Parts are NOT oriented for printing
Best results with Cura slicer, otherwise I can't guarantee good tolerances.
Layer height: 0.24 or lower
Perimeters: 3 or more (no reason for more than 5)
Supports: Preferably use tree supports and if not, don't forget to place the supports everywhere, not only directly above build plate
Print speed: 60mm/s works best but that will depend on yor setup as well
Print duration on minimal settings and 100 mm/s: about 20 hours in total
5 or more top/bottom layers but I feel you could use less
15% infill should be good but you might be able to get away with lower percentage
Grip panel is meant to be mirrored.
Make sure moving parts fit together without friction before proceeding to the next step
1) Assemble the trigger and trigger link with a screw.

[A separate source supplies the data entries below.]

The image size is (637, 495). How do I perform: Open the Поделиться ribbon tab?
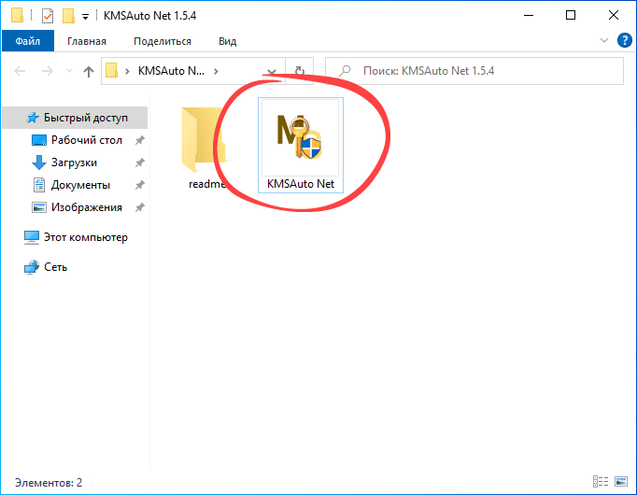point(163,41)
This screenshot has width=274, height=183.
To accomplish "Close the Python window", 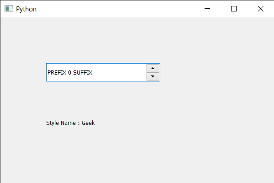I will pos(260,9).
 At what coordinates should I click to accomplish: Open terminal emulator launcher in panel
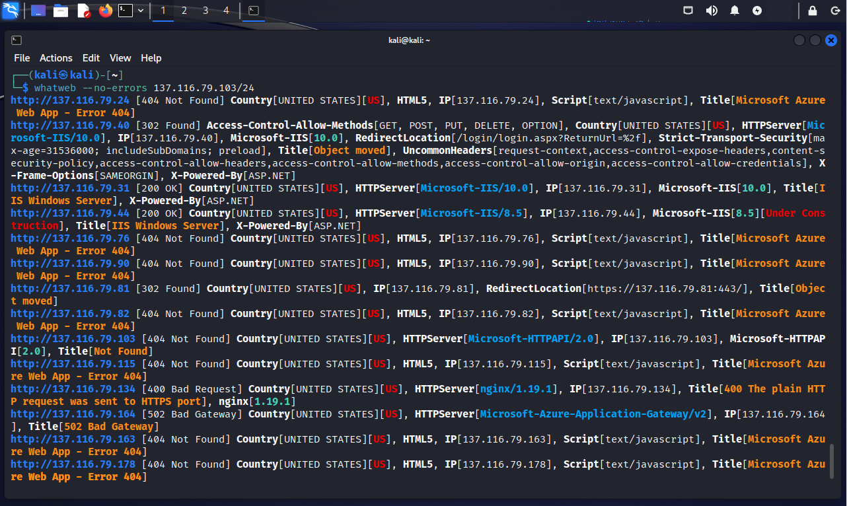coord(125,11)
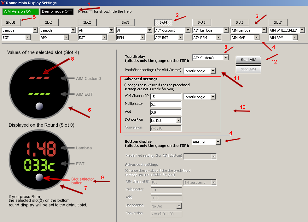Toggle the AIM Version ON indicator

coord(20,11)
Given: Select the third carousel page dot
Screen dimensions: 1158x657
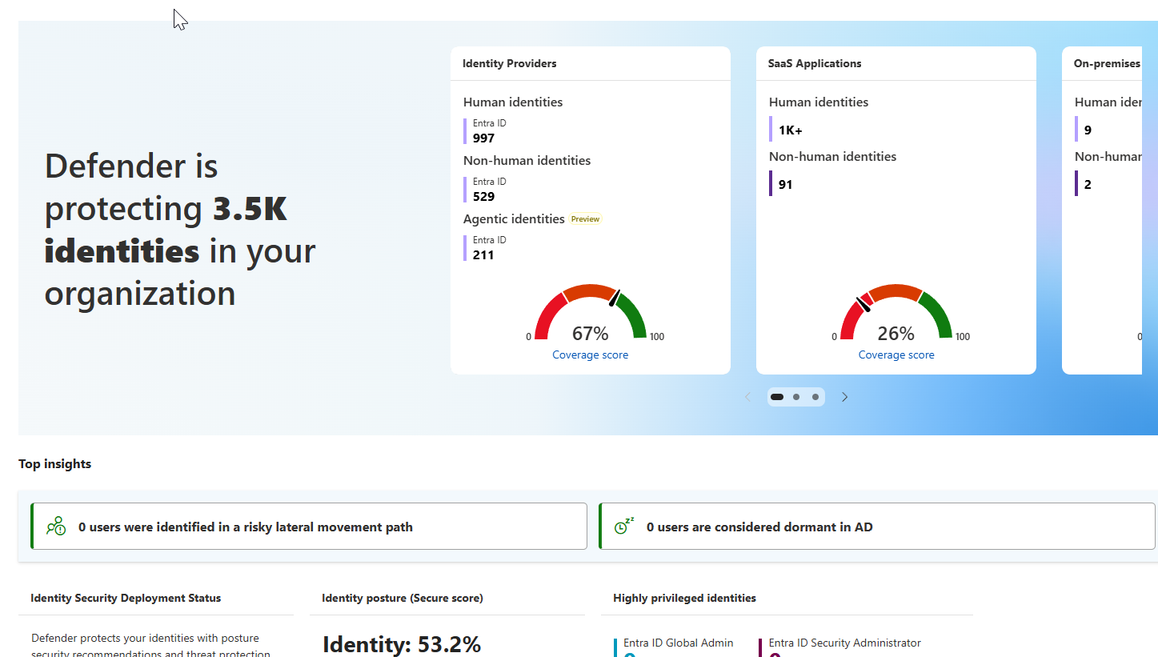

2) slot in the trigger assembly with the link and pusher attached into their appropriate slots. Make sure the lever's half pipe is facing the outside. Secure the lever with a pin.
3) Screw on the extension spring(s) between trigger link and a slot on the frame.

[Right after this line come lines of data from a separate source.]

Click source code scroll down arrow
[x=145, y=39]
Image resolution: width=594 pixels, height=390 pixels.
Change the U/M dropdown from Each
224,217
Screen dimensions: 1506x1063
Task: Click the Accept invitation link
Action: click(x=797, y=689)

4) Slot in the magazine cathces with the springs. Start with the Talon catch. After securing that partially with a pin, proceed to the Katana catch. After that is done, insert the pin completely. Make sure that all the supports in the slots are cler, the catch stoppers are properly sitting inside their slots and that the springs don't fall to the side while assembling, otherwise the mechanism won't work. Verify that you're happy with how it works by test inserting a magazine.
5) Assemble the cage. Insert and screw in the motors. Use 3-4mm long motor screws. Add the flywheels and make sure they're aligned nicely and take into account motor shaft looseness when doing it. When inserting the flywheels on their shafts make sure the motors are supported against something by the circular extensions on the opposite side and not the motor side walls, or worse, nothing at all. Try to not hit the tabs.
6) Wire up the cage with the switch (inverted). You can do that while everything is in the frame or outside of it. Make sure you cut the wires to appropriate lengths. Don't forget the battery plug. Keep in mind that the horizontal slot on the right is meant to hold it inside to save space. You can optionally add some LEDs in the front cavity. After that is done, secure the cage with two screws and the switch with a single screw on the left side of the blaster.
7) Add the cover and secure it with screws. You can try to test fire at this point.
8) Pick up the slide (frame top) and insert the iron sights into the dove tail slot.
9) To close off the blaster with the battery, put on the slide (frame top), slot in the tip, secure it with a pin and snap on the detent in the back.
10) Don't forget to screw on the grip panels with motor screws. Make sure they don't grind on the magazine, otherwise you will need to trim them a little.